Spirituality

/ Ana Teresa Cristobal / Conservation

Over the last 20 years or so church organisations have been making their spaces more accessible, inviting and multi-functional for the communities they serve, more civic. Our architectural interventions have served this need in a number of ways over this period, but now there is a reaction emerging from the churches and their communities, a desire for more spiritual space.

This Monday, we examined three of our current church projects in the light of this shift. but first we spent some time exploring our own notions of spiritual space, with everyone presenting an example. Being in a spiritual space or place helps to engender certain a state of mind and heart. Our discussions pointed to two linked and recurring themes:- firstly an awareness or sense of something immensely bigger than ourselves and secondly a separation from everyday life.

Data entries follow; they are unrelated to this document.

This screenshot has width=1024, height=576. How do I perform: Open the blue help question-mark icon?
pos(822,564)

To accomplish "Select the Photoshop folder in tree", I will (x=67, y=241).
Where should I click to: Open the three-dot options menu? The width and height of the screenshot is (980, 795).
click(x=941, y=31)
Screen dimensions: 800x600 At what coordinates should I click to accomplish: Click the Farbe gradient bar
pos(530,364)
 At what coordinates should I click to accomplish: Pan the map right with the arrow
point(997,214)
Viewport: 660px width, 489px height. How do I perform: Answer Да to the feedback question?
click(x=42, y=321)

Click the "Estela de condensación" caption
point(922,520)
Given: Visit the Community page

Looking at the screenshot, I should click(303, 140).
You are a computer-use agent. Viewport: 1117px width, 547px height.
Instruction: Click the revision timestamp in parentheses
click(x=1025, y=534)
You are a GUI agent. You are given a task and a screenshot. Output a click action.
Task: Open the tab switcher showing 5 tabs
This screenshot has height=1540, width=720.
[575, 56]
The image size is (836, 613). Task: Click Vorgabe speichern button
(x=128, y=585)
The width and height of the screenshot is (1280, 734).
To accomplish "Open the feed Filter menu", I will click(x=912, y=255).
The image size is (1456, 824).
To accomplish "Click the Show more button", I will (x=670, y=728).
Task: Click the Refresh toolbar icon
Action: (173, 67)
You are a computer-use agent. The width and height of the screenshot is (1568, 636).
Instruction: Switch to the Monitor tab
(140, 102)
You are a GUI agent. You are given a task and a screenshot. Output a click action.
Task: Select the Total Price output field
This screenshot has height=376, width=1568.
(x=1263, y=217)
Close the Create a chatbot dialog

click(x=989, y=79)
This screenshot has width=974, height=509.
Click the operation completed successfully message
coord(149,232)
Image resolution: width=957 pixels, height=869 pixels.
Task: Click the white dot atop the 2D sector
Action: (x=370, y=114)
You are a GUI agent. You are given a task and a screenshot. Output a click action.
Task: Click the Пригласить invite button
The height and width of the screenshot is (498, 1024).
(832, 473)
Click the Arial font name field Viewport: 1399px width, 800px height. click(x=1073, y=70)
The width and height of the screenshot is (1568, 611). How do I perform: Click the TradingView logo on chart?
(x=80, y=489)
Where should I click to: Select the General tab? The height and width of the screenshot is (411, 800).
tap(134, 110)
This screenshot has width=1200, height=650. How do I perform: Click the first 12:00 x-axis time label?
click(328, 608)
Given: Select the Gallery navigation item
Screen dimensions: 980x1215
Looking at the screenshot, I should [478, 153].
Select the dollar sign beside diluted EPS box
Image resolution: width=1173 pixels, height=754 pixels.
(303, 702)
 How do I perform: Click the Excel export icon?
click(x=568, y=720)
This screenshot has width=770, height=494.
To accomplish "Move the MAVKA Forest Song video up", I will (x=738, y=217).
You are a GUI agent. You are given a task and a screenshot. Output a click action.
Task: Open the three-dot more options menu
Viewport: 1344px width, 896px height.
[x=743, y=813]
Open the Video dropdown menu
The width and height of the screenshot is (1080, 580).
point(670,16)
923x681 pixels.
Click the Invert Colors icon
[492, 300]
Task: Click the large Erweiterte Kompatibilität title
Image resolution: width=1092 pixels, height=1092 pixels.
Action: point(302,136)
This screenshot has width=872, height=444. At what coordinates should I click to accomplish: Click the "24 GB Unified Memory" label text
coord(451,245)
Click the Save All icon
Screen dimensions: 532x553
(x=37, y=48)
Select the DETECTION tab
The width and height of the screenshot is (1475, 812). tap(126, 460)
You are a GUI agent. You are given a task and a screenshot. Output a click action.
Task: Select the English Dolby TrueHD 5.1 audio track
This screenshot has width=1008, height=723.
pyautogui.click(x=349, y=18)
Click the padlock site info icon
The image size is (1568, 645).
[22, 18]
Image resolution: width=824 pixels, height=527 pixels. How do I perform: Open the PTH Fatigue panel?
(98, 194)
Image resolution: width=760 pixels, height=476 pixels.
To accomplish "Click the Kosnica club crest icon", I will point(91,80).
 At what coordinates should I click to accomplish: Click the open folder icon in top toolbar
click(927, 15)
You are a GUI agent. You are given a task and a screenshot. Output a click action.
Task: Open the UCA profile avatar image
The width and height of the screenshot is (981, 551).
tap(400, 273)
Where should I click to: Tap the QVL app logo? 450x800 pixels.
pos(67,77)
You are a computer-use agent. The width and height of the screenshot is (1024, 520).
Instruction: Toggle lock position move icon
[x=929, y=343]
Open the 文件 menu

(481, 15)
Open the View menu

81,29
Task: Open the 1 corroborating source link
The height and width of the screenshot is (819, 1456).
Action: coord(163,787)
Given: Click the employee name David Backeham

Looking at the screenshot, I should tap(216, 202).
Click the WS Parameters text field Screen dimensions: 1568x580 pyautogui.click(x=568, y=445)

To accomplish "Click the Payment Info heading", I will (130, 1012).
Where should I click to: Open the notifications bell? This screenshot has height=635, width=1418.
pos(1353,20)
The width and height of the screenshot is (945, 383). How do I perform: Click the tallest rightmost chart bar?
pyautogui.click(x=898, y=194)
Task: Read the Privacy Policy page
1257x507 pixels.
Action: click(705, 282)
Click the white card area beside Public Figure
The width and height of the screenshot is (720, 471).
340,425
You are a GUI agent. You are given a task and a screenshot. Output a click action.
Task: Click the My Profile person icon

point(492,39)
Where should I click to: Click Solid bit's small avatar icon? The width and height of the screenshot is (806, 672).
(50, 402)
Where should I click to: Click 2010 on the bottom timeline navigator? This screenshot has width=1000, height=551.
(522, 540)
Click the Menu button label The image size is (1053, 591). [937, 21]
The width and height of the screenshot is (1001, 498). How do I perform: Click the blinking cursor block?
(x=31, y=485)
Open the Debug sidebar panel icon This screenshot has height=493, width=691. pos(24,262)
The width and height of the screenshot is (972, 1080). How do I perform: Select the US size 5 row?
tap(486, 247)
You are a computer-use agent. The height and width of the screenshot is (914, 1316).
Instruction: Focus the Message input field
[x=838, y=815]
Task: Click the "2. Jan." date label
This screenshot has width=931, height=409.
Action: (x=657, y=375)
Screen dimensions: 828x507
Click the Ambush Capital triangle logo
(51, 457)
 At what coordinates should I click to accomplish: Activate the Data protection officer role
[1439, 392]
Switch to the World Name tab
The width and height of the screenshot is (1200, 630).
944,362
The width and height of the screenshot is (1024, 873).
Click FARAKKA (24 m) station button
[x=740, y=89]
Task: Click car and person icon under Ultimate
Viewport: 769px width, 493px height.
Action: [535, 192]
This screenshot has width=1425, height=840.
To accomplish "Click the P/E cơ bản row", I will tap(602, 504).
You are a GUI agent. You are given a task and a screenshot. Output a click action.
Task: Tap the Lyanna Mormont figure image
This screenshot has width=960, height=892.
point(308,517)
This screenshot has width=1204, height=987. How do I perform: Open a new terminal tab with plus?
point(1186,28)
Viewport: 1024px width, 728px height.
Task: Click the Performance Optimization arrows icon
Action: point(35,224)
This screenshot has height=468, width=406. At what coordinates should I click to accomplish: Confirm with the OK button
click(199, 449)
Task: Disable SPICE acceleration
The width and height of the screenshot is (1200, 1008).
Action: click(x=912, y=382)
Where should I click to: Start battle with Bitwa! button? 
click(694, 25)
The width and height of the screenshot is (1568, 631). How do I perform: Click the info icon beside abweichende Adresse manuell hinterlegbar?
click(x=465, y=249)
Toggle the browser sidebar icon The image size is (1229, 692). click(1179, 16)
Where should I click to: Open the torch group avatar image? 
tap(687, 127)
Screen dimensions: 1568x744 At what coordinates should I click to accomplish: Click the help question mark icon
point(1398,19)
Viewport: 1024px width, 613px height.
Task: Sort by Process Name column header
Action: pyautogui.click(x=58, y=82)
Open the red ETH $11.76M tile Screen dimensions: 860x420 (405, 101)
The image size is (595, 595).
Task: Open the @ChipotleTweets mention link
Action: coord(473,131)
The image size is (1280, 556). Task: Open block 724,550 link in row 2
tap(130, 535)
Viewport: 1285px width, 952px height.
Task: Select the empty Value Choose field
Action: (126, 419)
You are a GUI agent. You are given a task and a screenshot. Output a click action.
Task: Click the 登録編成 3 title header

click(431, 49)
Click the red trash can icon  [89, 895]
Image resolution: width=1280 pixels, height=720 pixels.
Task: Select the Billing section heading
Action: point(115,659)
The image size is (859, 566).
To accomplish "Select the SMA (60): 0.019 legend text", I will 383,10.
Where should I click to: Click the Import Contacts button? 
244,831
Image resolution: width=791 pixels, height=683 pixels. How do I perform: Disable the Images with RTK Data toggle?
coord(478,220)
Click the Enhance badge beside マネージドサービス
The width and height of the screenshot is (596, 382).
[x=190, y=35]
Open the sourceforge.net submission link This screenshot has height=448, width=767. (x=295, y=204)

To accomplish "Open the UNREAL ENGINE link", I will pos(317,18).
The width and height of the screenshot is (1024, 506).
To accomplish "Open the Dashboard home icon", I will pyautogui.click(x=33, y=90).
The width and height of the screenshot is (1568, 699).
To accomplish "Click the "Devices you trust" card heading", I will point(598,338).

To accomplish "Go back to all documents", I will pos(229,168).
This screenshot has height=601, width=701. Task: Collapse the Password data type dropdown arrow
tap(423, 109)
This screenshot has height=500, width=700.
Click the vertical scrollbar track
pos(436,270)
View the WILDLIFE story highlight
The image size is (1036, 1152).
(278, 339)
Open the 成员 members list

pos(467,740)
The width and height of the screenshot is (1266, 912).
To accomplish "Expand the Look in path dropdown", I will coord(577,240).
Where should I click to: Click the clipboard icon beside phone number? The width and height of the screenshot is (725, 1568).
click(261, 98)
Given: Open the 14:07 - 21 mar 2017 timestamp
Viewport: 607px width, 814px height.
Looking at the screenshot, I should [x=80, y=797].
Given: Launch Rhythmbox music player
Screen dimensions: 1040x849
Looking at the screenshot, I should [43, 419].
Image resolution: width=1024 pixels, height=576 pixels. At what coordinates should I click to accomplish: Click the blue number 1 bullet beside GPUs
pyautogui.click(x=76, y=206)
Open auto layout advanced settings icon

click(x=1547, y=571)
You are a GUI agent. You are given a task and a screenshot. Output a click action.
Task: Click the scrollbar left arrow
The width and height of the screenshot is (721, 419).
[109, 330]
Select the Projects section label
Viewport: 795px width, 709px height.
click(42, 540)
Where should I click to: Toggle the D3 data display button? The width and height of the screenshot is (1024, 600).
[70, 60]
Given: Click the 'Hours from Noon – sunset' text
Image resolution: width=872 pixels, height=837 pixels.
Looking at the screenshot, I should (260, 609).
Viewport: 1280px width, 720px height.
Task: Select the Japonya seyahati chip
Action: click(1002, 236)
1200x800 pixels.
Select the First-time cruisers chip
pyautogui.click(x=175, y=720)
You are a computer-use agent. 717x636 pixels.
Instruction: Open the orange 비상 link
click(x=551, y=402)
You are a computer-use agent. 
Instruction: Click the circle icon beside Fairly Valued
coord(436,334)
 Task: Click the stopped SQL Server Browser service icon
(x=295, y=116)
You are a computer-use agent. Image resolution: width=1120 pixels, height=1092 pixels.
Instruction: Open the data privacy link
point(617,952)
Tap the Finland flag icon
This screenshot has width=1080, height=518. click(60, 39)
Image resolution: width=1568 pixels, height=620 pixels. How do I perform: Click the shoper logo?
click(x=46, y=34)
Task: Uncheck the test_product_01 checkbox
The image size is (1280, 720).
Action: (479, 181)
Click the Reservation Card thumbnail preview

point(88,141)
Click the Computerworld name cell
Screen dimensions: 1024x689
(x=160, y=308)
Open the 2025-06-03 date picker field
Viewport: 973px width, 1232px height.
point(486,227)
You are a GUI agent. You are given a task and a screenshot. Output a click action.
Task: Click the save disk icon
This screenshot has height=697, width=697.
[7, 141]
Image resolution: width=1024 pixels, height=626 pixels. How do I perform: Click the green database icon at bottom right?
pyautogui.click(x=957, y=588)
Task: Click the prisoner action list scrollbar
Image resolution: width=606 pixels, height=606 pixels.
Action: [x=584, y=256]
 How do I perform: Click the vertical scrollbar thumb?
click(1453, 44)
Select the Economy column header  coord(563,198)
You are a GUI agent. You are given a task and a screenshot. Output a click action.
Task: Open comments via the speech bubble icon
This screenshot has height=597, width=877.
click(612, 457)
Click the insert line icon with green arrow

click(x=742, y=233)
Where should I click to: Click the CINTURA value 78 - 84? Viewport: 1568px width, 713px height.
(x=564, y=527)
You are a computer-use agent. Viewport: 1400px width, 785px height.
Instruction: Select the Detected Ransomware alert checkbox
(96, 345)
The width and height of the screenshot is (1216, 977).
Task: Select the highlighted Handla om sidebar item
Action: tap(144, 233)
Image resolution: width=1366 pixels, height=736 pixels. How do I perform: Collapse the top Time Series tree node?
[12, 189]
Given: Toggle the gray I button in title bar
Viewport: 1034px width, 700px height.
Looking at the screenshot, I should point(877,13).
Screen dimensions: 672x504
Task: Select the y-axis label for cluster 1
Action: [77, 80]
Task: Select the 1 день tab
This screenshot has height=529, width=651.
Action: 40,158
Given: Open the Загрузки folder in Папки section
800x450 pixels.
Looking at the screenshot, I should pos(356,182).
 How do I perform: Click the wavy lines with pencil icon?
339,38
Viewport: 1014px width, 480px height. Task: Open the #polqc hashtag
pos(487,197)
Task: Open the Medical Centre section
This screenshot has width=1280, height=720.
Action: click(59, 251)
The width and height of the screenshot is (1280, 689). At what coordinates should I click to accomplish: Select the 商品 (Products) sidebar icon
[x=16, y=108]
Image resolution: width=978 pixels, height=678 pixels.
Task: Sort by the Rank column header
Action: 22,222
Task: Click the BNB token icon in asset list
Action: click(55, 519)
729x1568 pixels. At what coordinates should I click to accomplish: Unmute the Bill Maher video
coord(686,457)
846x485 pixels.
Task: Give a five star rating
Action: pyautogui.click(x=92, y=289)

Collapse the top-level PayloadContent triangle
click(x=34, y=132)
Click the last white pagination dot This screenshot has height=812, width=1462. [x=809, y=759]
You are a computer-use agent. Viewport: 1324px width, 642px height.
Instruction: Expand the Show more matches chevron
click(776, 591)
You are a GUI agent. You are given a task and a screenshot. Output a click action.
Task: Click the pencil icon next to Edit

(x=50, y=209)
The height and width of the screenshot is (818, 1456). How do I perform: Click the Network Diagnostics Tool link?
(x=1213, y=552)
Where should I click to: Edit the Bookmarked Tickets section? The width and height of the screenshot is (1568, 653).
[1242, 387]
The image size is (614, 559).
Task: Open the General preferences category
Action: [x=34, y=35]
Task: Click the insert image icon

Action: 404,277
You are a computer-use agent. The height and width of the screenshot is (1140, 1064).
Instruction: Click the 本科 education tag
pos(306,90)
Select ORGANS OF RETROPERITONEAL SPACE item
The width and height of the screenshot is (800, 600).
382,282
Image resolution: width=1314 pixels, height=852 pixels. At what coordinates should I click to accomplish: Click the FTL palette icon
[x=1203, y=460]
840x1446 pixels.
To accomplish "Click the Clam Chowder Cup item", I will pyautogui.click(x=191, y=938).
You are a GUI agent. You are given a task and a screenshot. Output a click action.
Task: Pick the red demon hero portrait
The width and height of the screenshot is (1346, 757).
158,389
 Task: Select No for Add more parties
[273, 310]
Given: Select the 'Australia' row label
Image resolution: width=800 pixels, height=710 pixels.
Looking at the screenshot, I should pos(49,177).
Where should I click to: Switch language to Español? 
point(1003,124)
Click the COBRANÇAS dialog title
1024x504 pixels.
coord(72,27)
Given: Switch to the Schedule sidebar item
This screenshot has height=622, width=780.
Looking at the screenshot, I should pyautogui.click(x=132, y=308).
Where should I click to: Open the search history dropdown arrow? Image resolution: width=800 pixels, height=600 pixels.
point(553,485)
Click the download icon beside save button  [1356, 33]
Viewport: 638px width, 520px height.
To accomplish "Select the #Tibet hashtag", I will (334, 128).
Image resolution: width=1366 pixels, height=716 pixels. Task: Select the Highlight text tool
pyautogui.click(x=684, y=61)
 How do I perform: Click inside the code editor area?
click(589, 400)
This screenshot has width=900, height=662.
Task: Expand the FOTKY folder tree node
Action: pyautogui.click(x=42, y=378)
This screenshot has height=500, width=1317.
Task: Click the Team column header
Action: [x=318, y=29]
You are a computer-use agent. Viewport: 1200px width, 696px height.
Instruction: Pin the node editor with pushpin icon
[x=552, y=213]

In the particular places presented these themes were manifested in a number of different ways, with several often combined together.

•Sun or daylight entering a space in a way that suggests the source of light; perceived, connected to us but unreachable. This is often without a view out, increasing a sense of separation from the everyday. Light has a powerful symbolism, a trigger for a spiritual state of mind.

•Other symbolism embedded in the forms of a space can work on us similarly. Circular forms might suggest infinity or lofty spaces refer to the bigness of everything that is beyond us.

•Old objects can give us a sense of the extent of time and history way beyond our own lifespan. An example of this was paving near the Acropolis made from the stones of the classical city.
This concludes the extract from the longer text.